Indian business executive

Vanitha Narayanan is an Indian business executive. She is managing director of the IBM-Verizon relationship. She was the Chairman of IBM India from 2017 to 2018. Prior to that, she served as the managing director of IBM India and regional general manager for India and South Asia.

Narayanan joined IBM in the US in 1987. She has worked in several countries, is a member of IBM's Growth & Transformation Team, and was inducted into the IBM Industry Academy. She led several leadership development and diversity initiatives, and is the executive sponsor for developing the women's leadership pipeline.

Narayanan was chairperson of the American Chamber of Commerce in India from 2015 to 2016, executive council member of NASSCOM, chairperson of NITK Surathkal, and member of the Confederation of Indian Industry.
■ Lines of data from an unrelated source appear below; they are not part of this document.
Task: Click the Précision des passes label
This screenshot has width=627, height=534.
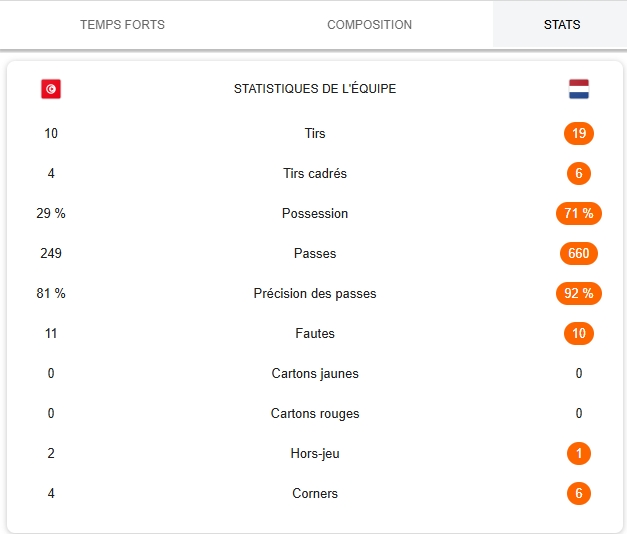Action: [x=315, y=294]
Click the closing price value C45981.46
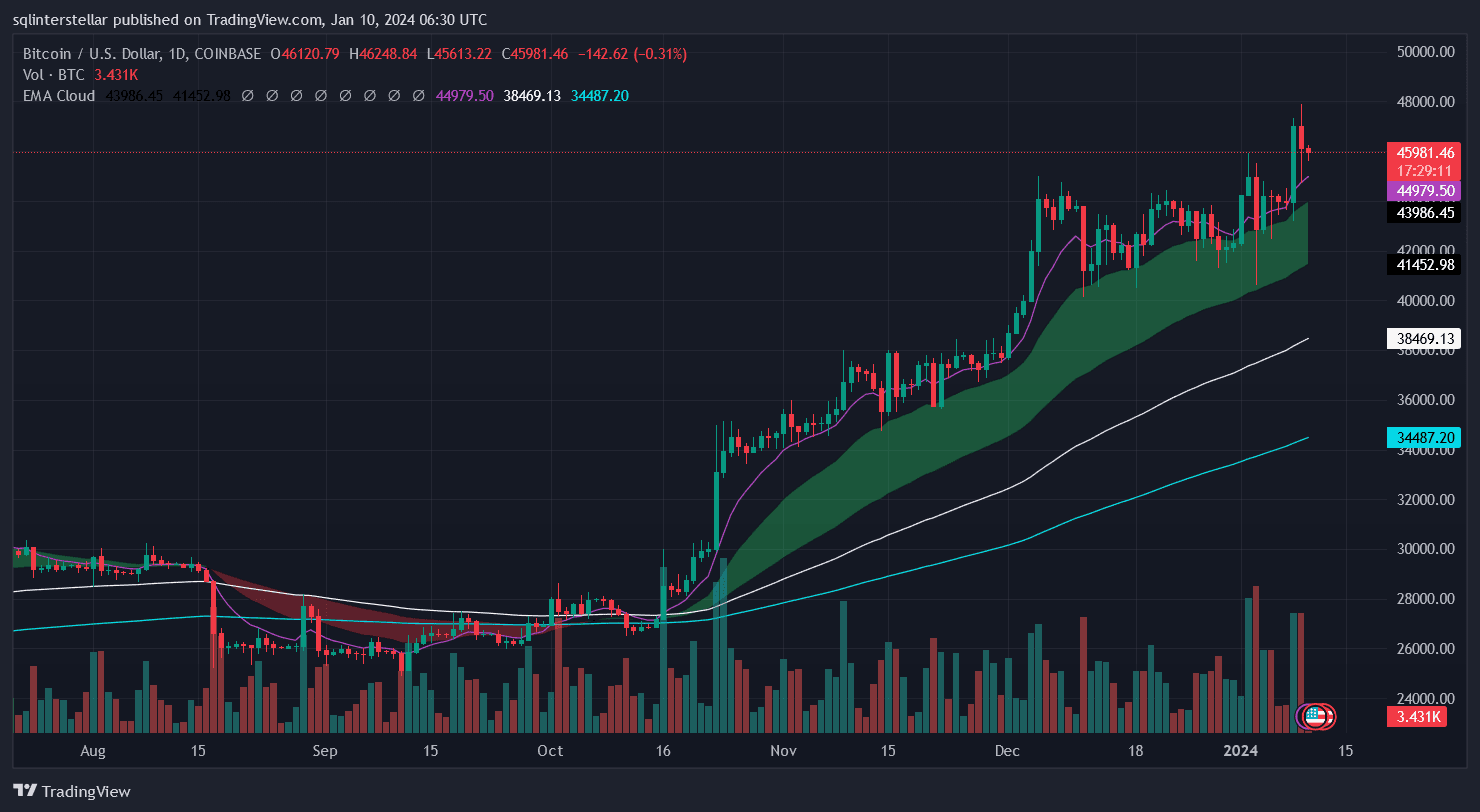The width and height of the screenshot is (1480, 812). (534, 54)
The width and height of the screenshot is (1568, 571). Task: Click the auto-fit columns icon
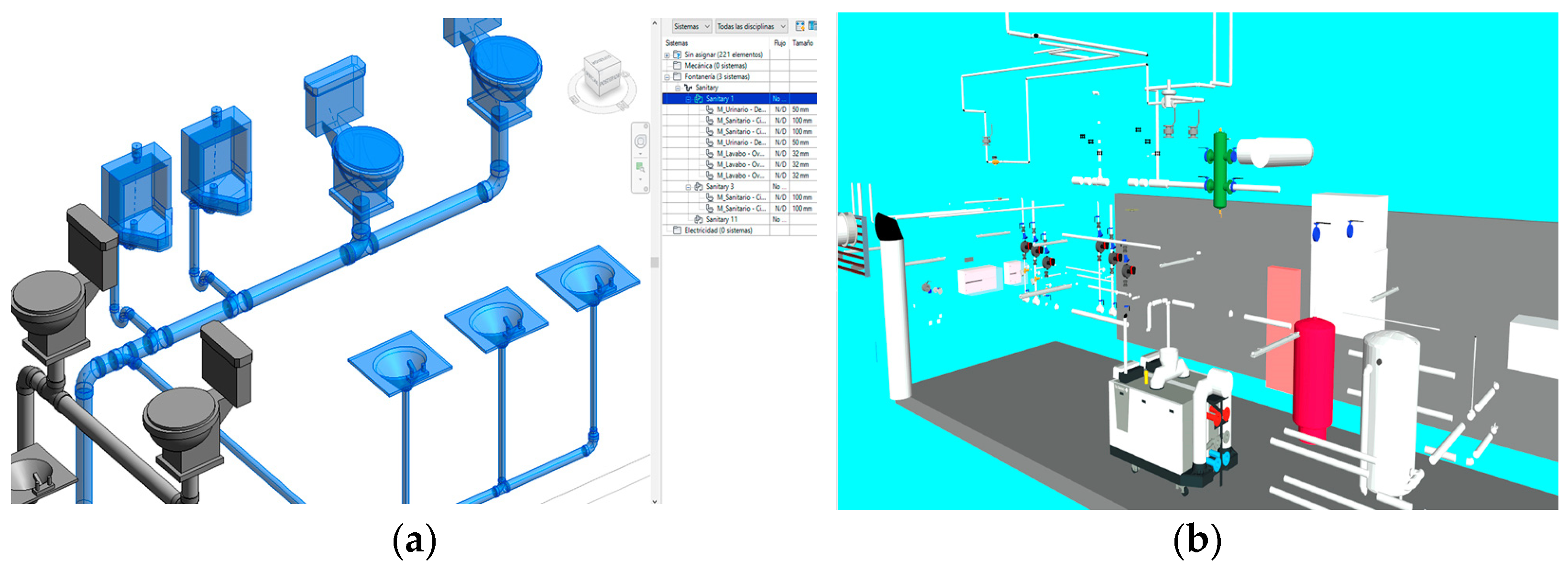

==Awards and recognition==

In 2017 Narayanan was named as one of the ‘Most Powerful Women’ by Fortune India and Business Today.

==Education==

Narayanan has a Masters in Business Administration in Marketing from the University of Madras and a Masters in Business Administration in Information Systems from University of Houston - Magna Cum Laude. Besides, she has a major in liberal arts from Stella Maris College, Chennai.

==Personal life==

Narayanan lives in the US. She is married and has a daughter and grandchild.